* AVAILABLE RECORDS *
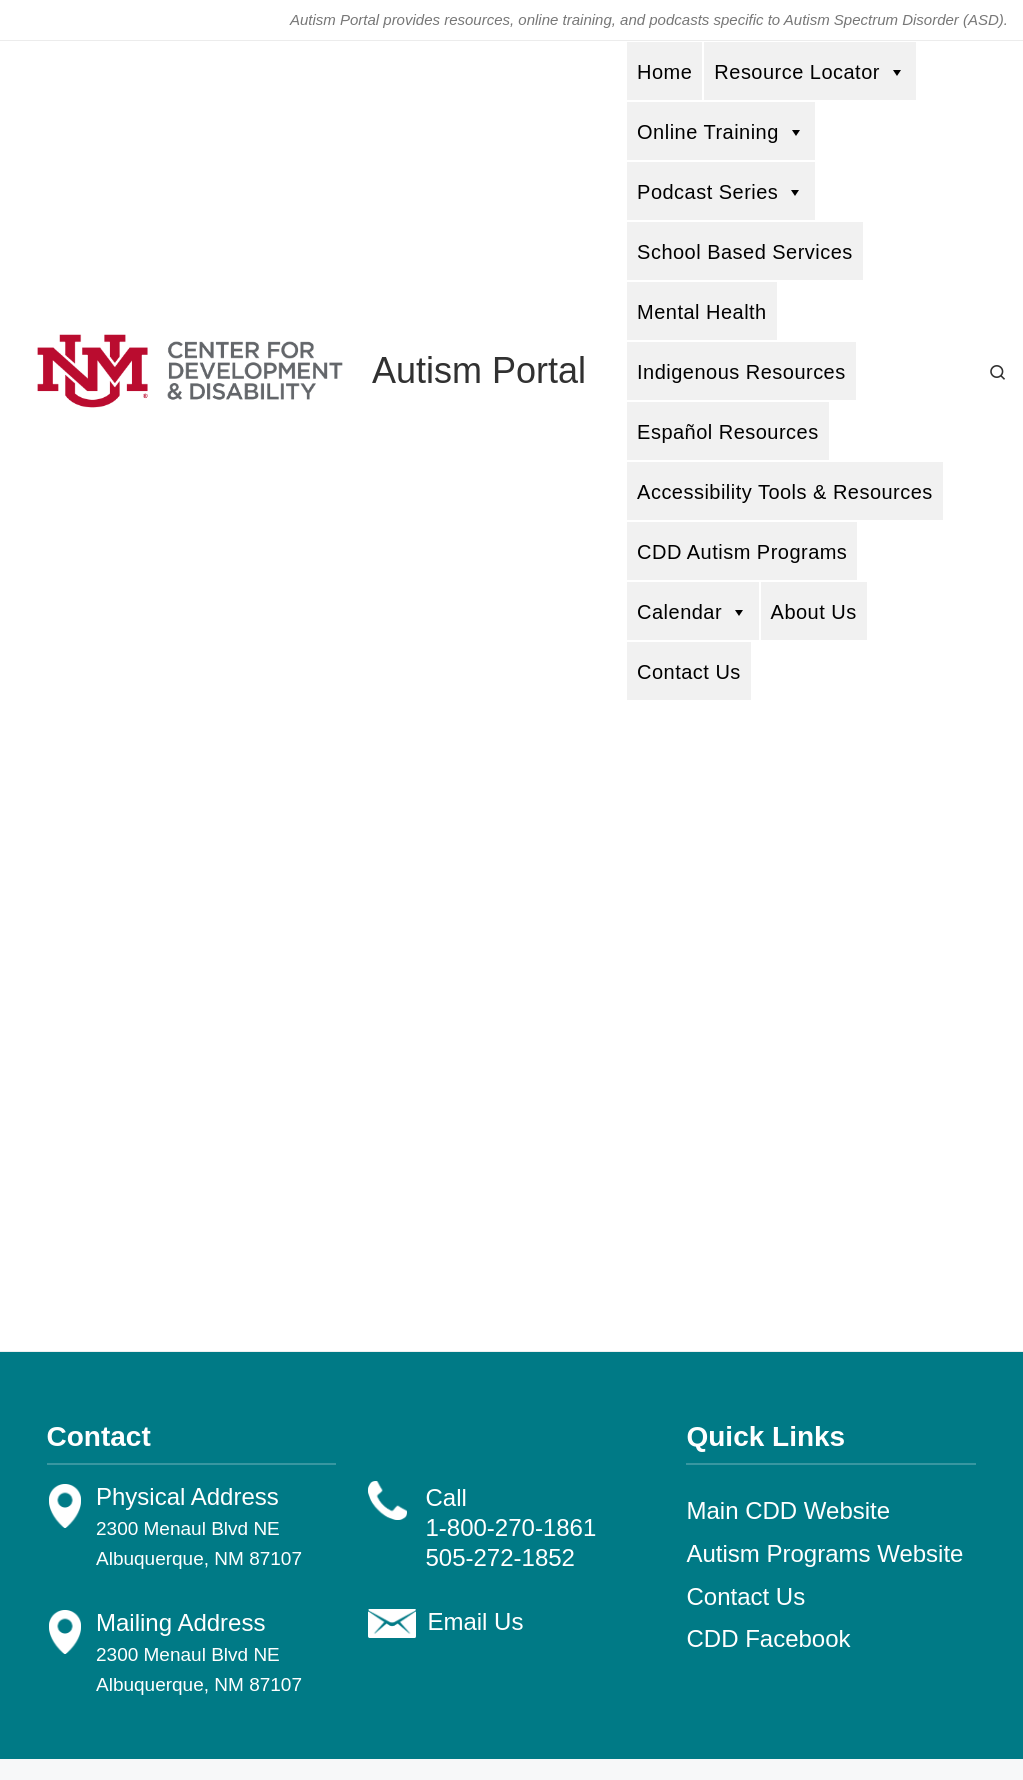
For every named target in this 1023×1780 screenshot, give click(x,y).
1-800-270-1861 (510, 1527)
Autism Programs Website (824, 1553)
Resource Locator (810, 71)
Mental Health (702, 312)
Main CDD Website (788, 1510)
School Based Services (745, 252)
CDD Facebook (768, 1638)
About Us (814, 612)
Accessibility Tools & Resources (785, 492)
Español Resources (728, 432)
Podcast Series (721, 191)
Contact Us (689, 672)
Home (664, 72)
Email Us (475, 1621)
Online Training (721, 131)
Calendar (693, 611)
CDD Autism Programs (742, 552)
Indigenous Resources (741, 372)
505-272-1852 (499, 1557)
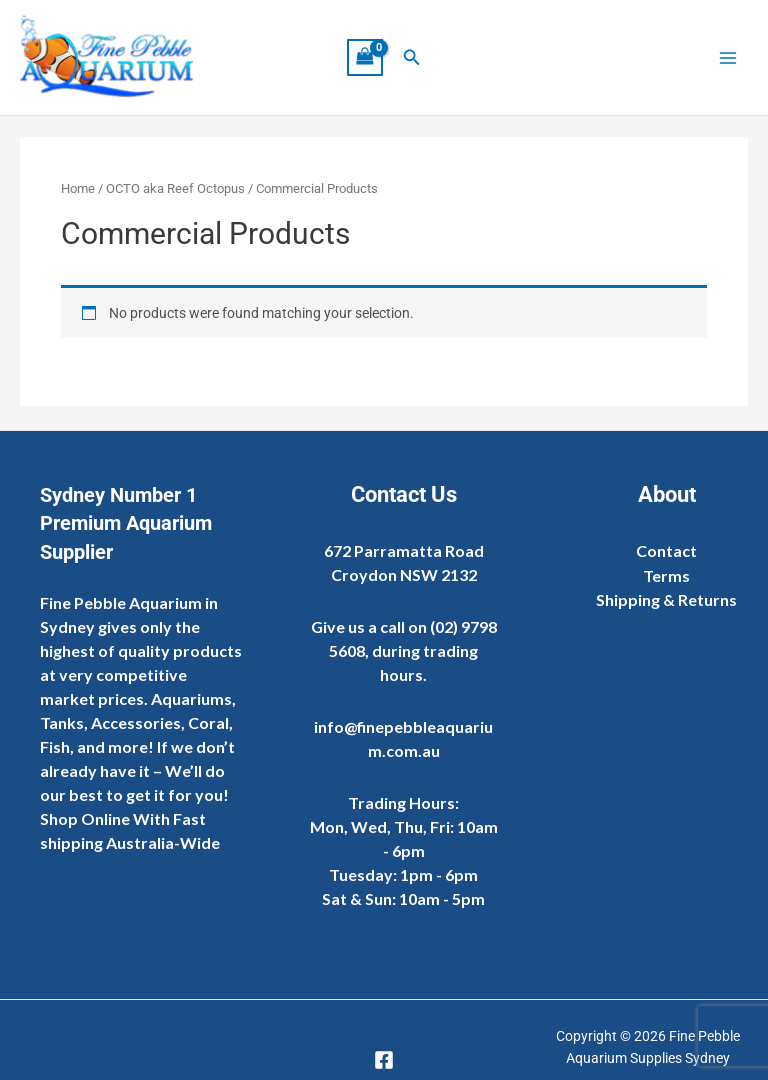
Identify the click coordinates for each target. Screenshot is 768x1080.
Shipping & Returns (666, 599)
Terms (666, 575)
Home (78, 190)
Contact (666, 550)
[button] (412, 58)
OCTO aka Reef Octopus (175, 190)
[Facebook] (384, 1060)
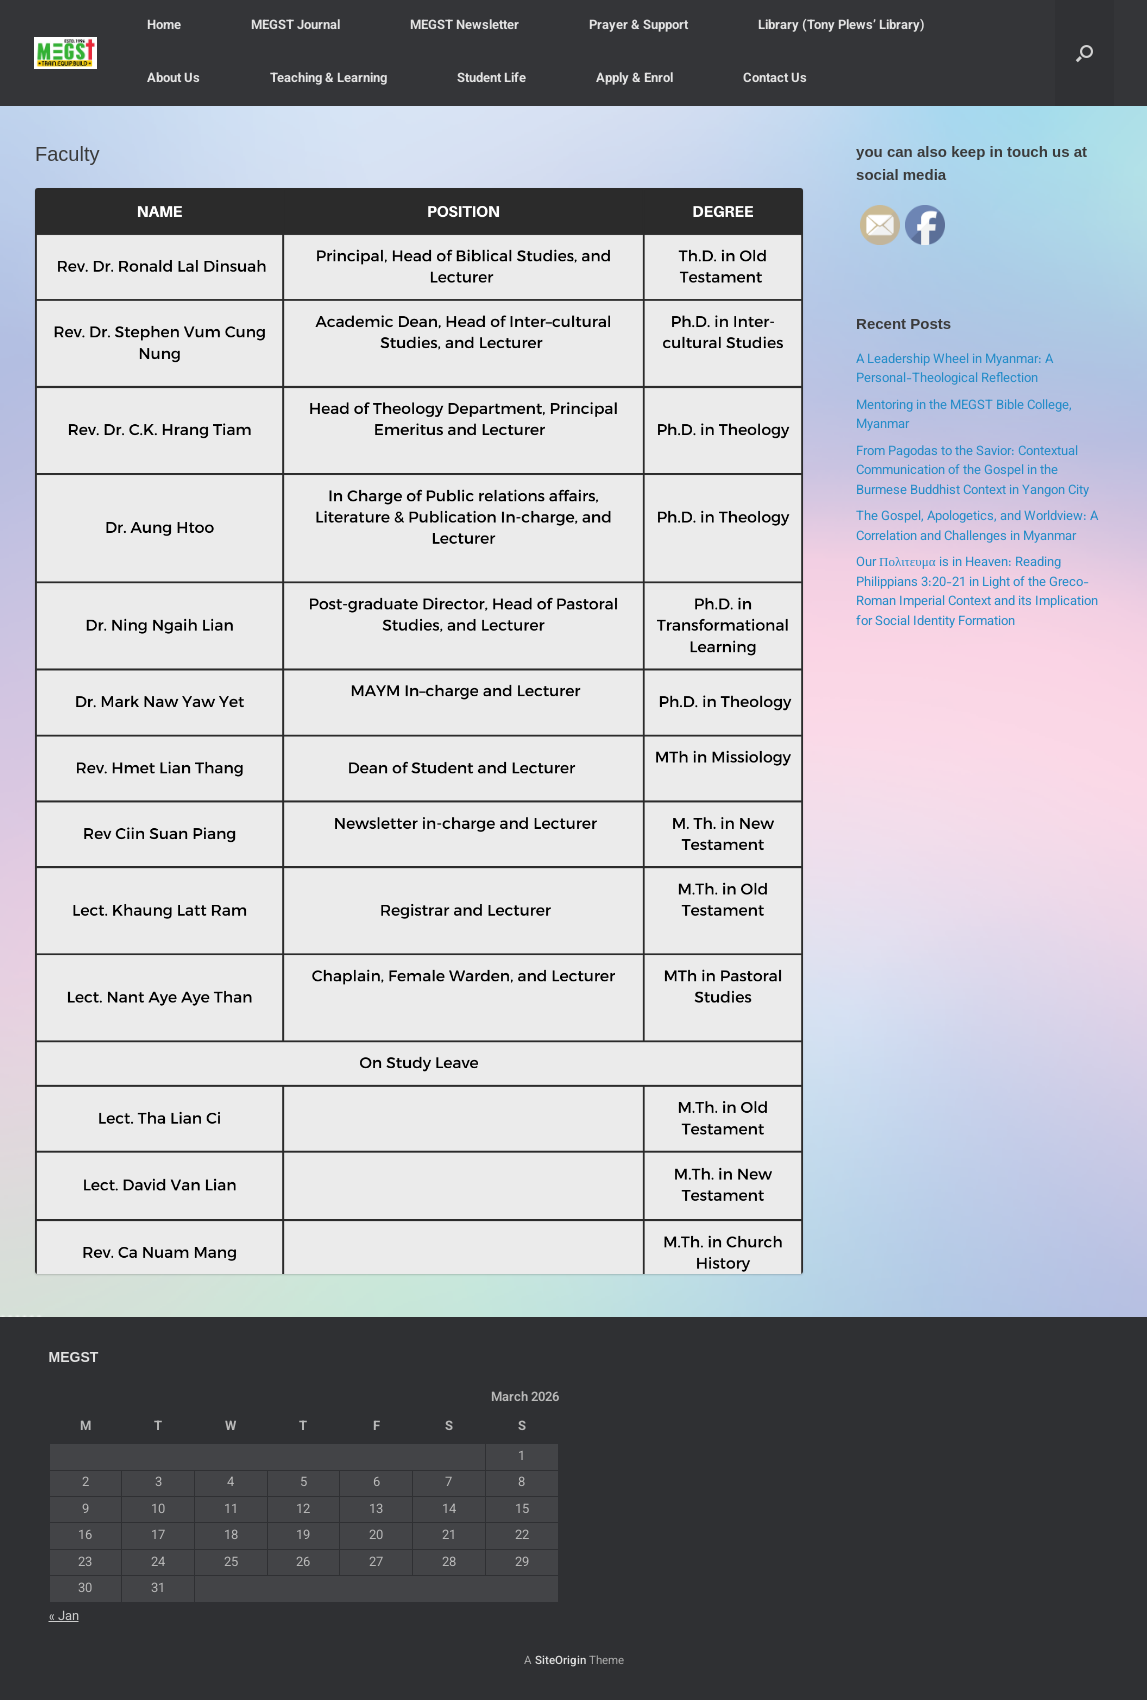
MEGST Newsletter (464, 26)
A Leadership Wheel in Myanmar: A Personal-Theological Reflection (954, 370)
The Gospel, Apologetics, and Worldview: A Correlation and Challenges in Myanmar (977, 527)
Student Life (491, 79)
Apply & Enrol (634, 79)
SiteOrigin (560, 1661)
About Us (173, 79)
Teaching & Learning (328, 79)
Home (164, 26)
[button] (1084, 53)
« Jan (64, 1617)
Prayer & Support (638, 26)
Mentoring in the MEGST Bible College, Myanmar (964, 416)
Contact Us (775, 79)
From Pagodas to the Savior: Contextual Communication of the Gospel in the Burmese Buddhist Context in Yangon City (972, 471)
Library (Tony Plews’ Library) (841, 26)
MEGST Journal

* THE TASK *
Lay out every line of the entries above as a Markdown table with the columns Row and Text, numbering the rows in order and skipping any blank lines. Leave the pictures out of the table.

* ANSWER IN FULL *
| Row | Text |
|---|---|
| 1 | For every named target in this 1023×1780 screenshot, give click(x,y). |
| 2 | 1-800-270-1861 (510, 1527) |
| 3 | Autism Programs Website (824, 1553) |
| 4 | Resource Locator (810, 71) |
| 5 | Mental Health (702, 312) |
| 6 | Main CDD Website (788, 1510) |
| 7 | School Based Services (745, 252) |
| 8 | CDD Facebook (768, 1638) |
| 9 | About Us (814, 612) |
| 10 | Accessibility Tools & Resources (785, 492) |
| 11 | Español Resources (728, 432) |
| 12 | Podcast Series (721, 191) |
| 13 | Contact Us (689, 672) |
| 14 | Home (664, 72) |
| 15 | Email Us (475, 1621) |
| 16 | Online Training (721, 131) |
| 17 | Calendar (693, 611) |
| 18 | CDD Autism Programs (742, 552) |
| 19 | Indigenous Resources (741, 372) |
| 20 | 505-272-1852 (499, 1557) |
| 21 | Identify the click coordinates for each target. Screenshot is 768x1080. |
| 22 | Shipping & Returns (666, 599) |
| 23 | Terms (666, 575) |
| 24 | Home (78, 190) |
| 25 | Contact (666, 550) |
| 26 | [button] (412, 58) |
| 27 | OCTO aka Reef Octopus (175, 190) |
| 28 | [Facebook] (384, 1060) |
| 29 | MEGST Newsletter (464, 26) |
| 30 | A Leadership Wheel in Myanmar: A Personal-Theological Reflection (954, 370) |
| 31 | The Gospel, Apologetics, and Worldview: A Correlation and Challenges in Myanmar (977, 527) |
| 32 | Student Life (491, 79) |
| 33 | Apply & Enrol (634, 79) |
| 34 | SiteOrigin (560, 1661) |
| 35 | About Us (173, 79) |
| 36 | Teaching & Learning (328, 79) |
| 37 | Home (164, 26) |
| 38 | [button] (1084, 53) |
| 39 | « Jan (64, 1617) |
| 40 | Prayer & Support (638, 26) |
| 41 | Mentoring in the MEGST Bible College, Myanmar (964, 416) |
| 42 | Contact Us (775, 79) |
| 43 | From Pagodas to the Savior: Contextual Communication of the Gospel in the Burmese Buddhist Context in Yangon City (972, 471) |
| 44 | Library (Tony Plews’ Library) (841, 26) |
| 45 | MEGST Journal |